Sunday, December 1, 2013

Dickinson Update

It's been a Dickinson Autumn.  First the lecture by Cristiane Miller in October. Then finding the Dickinson envelopes in an Amsterdam bookshop. Now, a friend's kind FB hints.  See the relevant links below.

Emily Dickinson Archives (http://www.emilydickinson.org).
Cristiane Miller (October 22, 2013).
Craig Morgan Teicher, "Dickinson's Envelope Writings," NPR (November 30, 2013).

Tuesday, February 16, 2010

After changing the accepted vision of TSE, a new take on ED?

Lyndall Gordon's new book on Emily Dickinson, Lives Like Loaded Guns (2010) suggests that her epilepsy is something that scholars have yet to reckon with.

Links:
Lyndall Gordon, "A bomb in her bosom: Emily Dickinson's secret life," Guardian (February 13, 2010).

Sunday, November 22, 2009

Poésies complètes

Emily Dickinson is enjoying Paris this autumn.

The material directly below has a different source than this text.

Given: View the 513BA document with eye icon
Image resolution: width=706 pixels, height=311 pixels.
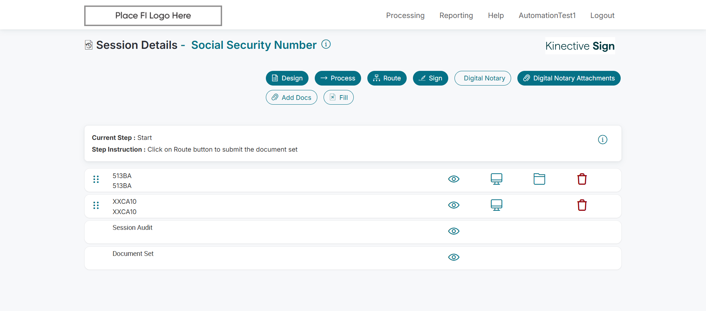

At least figuratively speaking, the "Recluse" is alive and well and living in Paris. French students are reading her work in preparation for the competitive teacher's examination, the agrégation, and her complete poems have just been translated as Poésies complètes by Françoise Delphy (published by Flammarion, November 12, 2009). Delphy follows several other translators in popularizing Dickinson to the French: there is the magisterial work of Claire Malroux, based on the Johnson edition, in Car l'adieu, c'est la nuit (Gallimard/NRF, 2007), following her earlier translations (Belin, 1989 and Corti, 1998). Even earlier, there was Guy Jean Forgue's translation, Poèmes, published by Aubier-Flammarion (1970).

Links
Flammarion Editions (editions.flammarion.com).
Patrick Kéchichian, "Emily Dickinson ou la trace de l'ange," La Croix (November 19, 2009).
Bibliography for the English Agrégation and Capes from the Bibliothèque Nationale de France (www.bnf.fr) and from the SAES site, as prepared by Isabelle Alfandary and Antoine Cazé (web.univ-pau.fr/saes).

Monday, February 9, 2009

On ghosts & voices

The latest issue of Sillages Critiques (8, 2006) features several articles on poetry including Pascal Acquien's "Psychanalyse du spectre" (on Ted Hughes), Antoine Cazé's "Lyrismes : La voix spectrale (on music in Gertrude Stein, Pascal Dusapin, Rae Armantrout, and Emily Dickinson)," and Geneviève Cohen-Cheminet's "La lettre et l'archive" (on Jerome Rothenberg and Arie Galles).

Sunday, August 24, 2008

The romance(s) of Emily Dickinson

And another book about this, featuring Wentworth Higginson:
White Heat: The Friendship of Emily Dickinson and Thomas Wentworth Higginson (2008) by Brenda Wineapple, reviewed in the New York Times (August 22, 2008).